Mixed Model Power

The Mixed Model Power process assists you in the planning of your experiments. Starting with an exemplary experimental design data set and parameter settings for a relevant mixed models, it enables you to calculate power curves for a range of Type 1 error probabilities (alpha). In other words, this process helps you decide how big an experiment you need to run in order to be reasonably assured that the true effects in the study (change in gene expression, for example) are deemed statistically significant. Conversely, this process also enables you to calculate the statistical power of an experiment, given a specified sample size. This process is typically run before you perform your experiment, and it helps to have conducted a pilot study in order to determine reasonable values for variance components.

Mixed Model Power computes the statistical power of a set of one-degree-of-freedom hypothesis tests arising from a mixed linear model. You specify an experimental design file, parameters for relevant PROC MIXED statements (including fixed values for the variance components and ESTIMATE statements), and ranges of values for alpha and effect sizes. The process outputs a table of power values calculated using a noncentral t-distribution.

What do I need?

Two data sets are required for Mixed Model Power:

The Experimental Design Data Set (EDDS). It must include all relevant design variables of the experiment for which you want to compute power. The sample size equals the number of rows in this data set.
The file containing PROC MIXED ESTIMATE statements. ESTIMATE statements are used to specify linear hypotheses of interest that are valid for each specified fixed effects model. Distinct power values are computed for each hypothesis test. See Estimate Builder for more details.

For detailed information about the files and data sets used or created by JMP Genomics software, see Files and Data Sets.

Output/Results

The output of the Mixed Model Power process includes one output data set listing the t-statistics and associated power values for each level of alpha (not shown) and the power curves shown below.

Effect sizes (log2 differences) are plotted along the x-axes.
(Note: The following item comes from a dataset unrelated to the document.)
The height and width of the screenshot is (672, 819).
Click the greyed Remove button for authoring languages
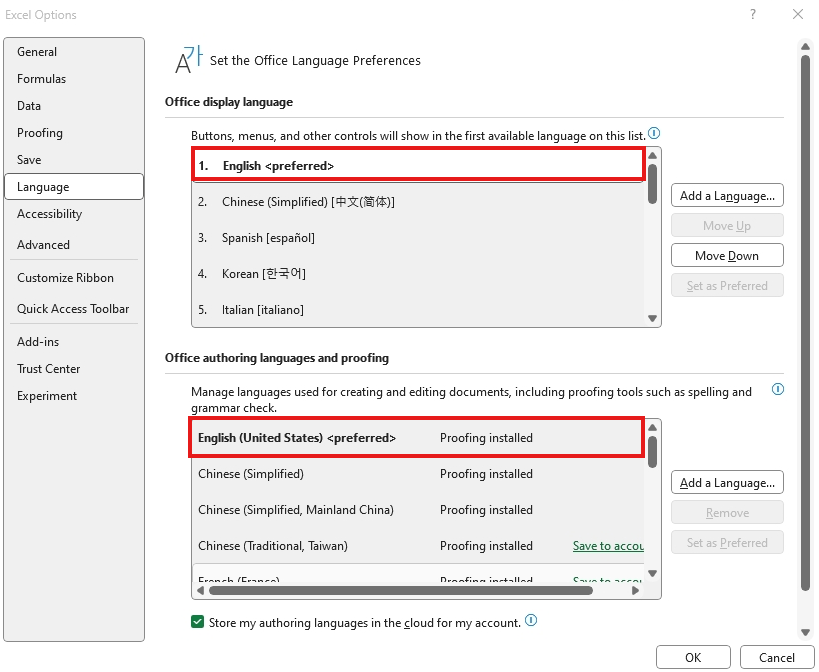tap(727, 512)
Power is plotted along the y-axis of each plot. The greater the power, the higher the probability of rejecting the null hypothesis when the observed difference is real. Note that, as expected, power increases for all effects as the effect size increases. In other words, the greater the difference due to the effect, the more likely you are to successfully conclude that the observed difference is real.
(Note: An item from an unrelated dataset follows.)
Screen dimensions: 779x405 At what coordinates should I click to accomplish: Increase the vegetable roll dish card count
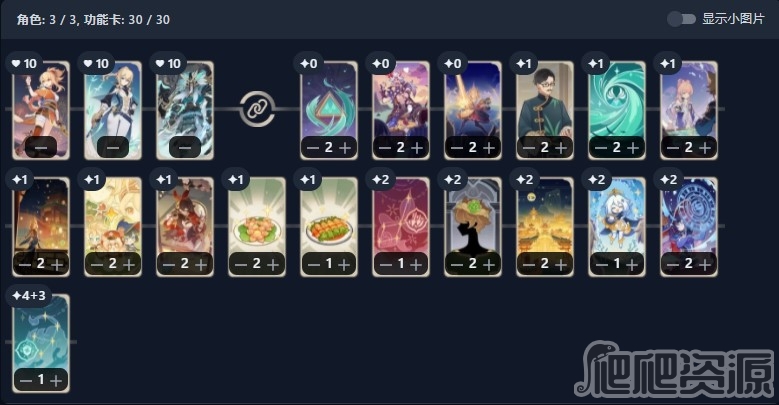344,264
You might need to adjust the experimental design, depending on the results of this analysis. You might find that the power of the proposed design is not sufficient for you to reject the null with desired confidence. One way to increase power is to increase the size of your experiment, adding technical replicates, for example, until the power is sufficient. Alternatively, if predicted power is more than sufficient for your experimental conditions, you might be able to reduce the size of experiment, saving valuable resources.

To compute power for a new design, use to generate the design of interest, save the table as a SAS data set, and rerun Mixed Model Power using the new design as the EDDS.

With the results of this process, you can now design the size of your experiment to ensure there is sufficient statistical power to draw meaningful conclusions.